### TASK BRIEF
The entries that follow must be written out exactly, without any of the pictures they contain.

### EXCERPTED RECORDS
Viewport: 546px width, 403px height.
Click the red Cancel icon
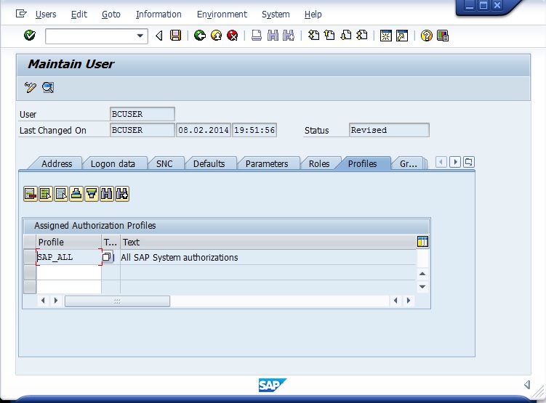pos(232,36)
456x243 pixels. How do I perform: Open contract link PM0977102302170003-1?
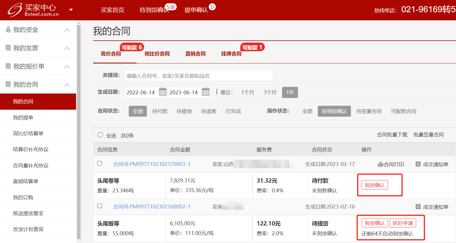click(152, 164)
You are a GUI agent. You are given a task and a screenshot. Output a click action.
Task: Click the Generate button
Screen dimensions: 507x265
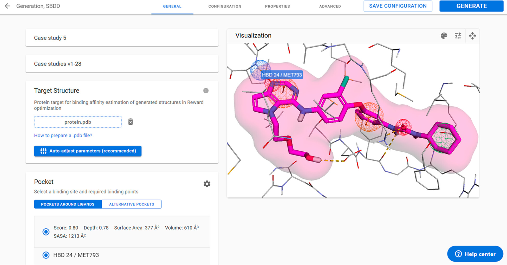click(471, 6)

### EXPECTED ANSWER
Viewport: 546px width, 403px height.
Click the red Cancel icon
pos(232,36)
456x243 pixels. How do I perform: Open contract link PM0977102302170003-1?
click(152, 164)
You are a GUI agent. You are given a task and a screenshot. Output a click action.
Task: Click the Generate button
Screen dimensions: 507x265
click(471, 6)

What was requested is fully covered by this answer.